Today, Joint Interagency Task Forces bring together forces from the Coast Guard, Customs, Immigration, and the Navy for the war on drugs. Coast Guard admirals report to Navy ones, while Navy vessels routinely carry Coast Guard detachments to perform the searches, seizures, and arrests that the Navy cannot legally conduct. Agencies from the DEA to the CIA provide intelligence tips.
"It works seamlessly," said Vice Adm. Thomas Collins, vice commandant of the Coast Guard. "People say, `Oh, the government is not coordinated.' But there are things that are in force today that are working well.... We've got to build off those."
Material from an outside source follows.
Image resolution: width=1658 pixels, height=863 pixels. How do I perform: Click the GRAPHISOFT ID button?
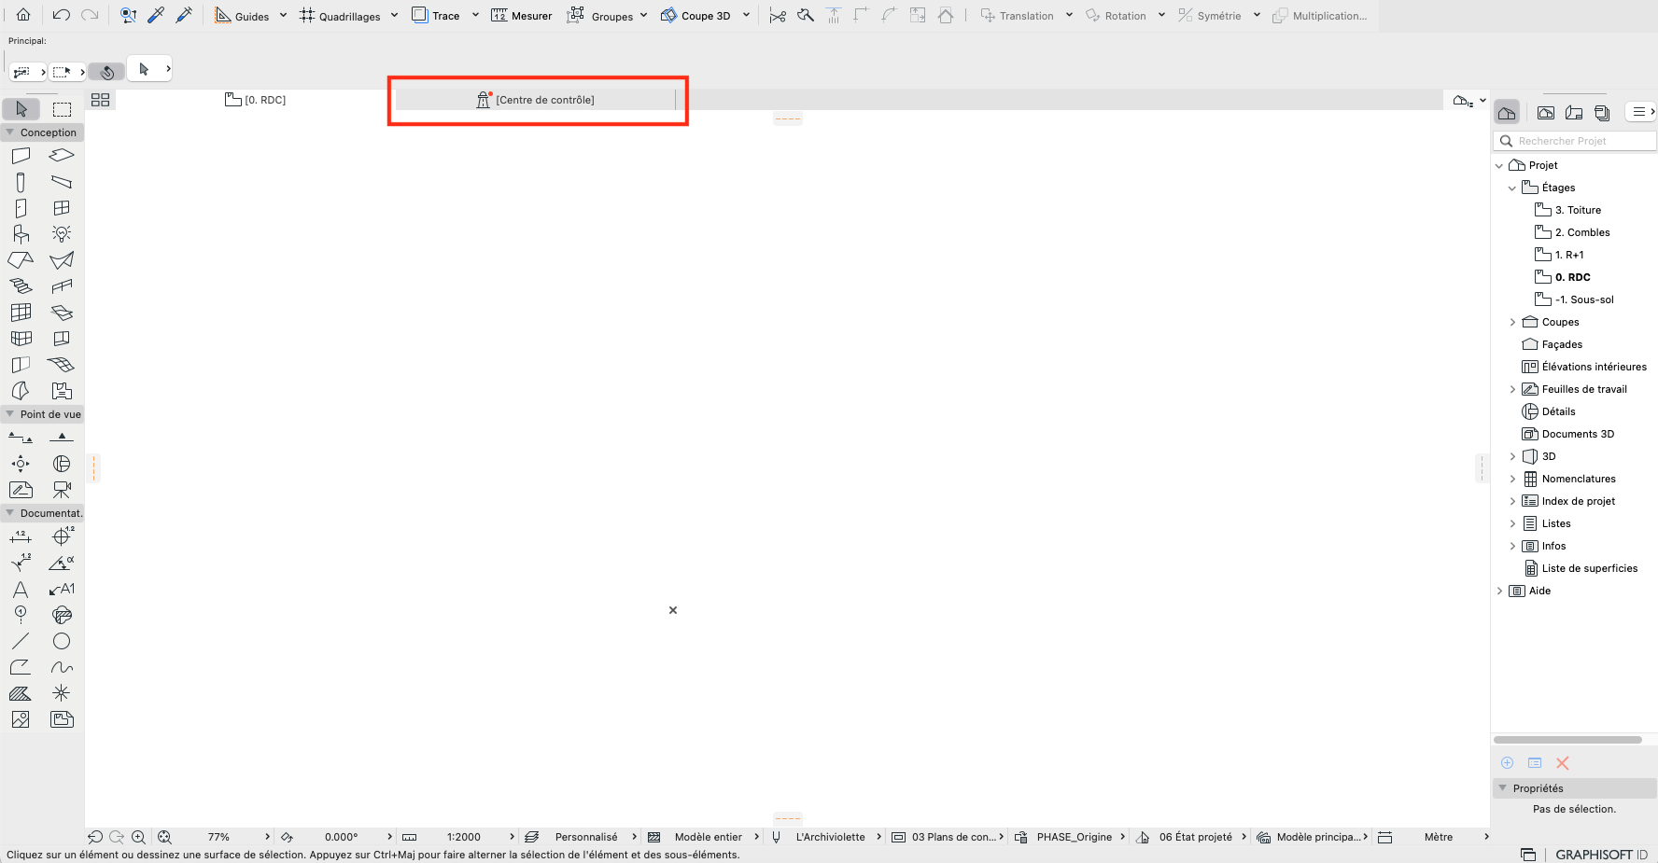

Using these new structures across the government will take a change in attitudes. Instead of coordinating their actions by consensus through committees, agencies will have to accept giving up control, albeit temporarily, of assets and people to interagency task forces.
That will take a new breed of leader. The Goldwater-Nichols Act worked for the military because it set up a system of incentives: Any officer who wanted to make general or admiral first had to work and study alongside officers from the other services, serving in "joint" headquarters and taking months of special joint education courses. Today, several experts have suggested, Congress could require interagency task force experience and cross-training for any official seeking promotion to the civilian equivalent of general, the Senior Executive Service. That would encourage the best and brightest to break out of agency boxes and cultivate a broader perspective.
So we have preliminary answers to Allard's four questions:
Who shall command? A new interagency elite.
With what forces? Assets drawn from different agencies and tailored to the task at hand.
By what means? Flexible, collaborative networks.
To what ends? To secure the prize Franklin Delano Roosevelt held up at the start of another global war: freedom from fear.
Elisabeth Frater contributed to this report.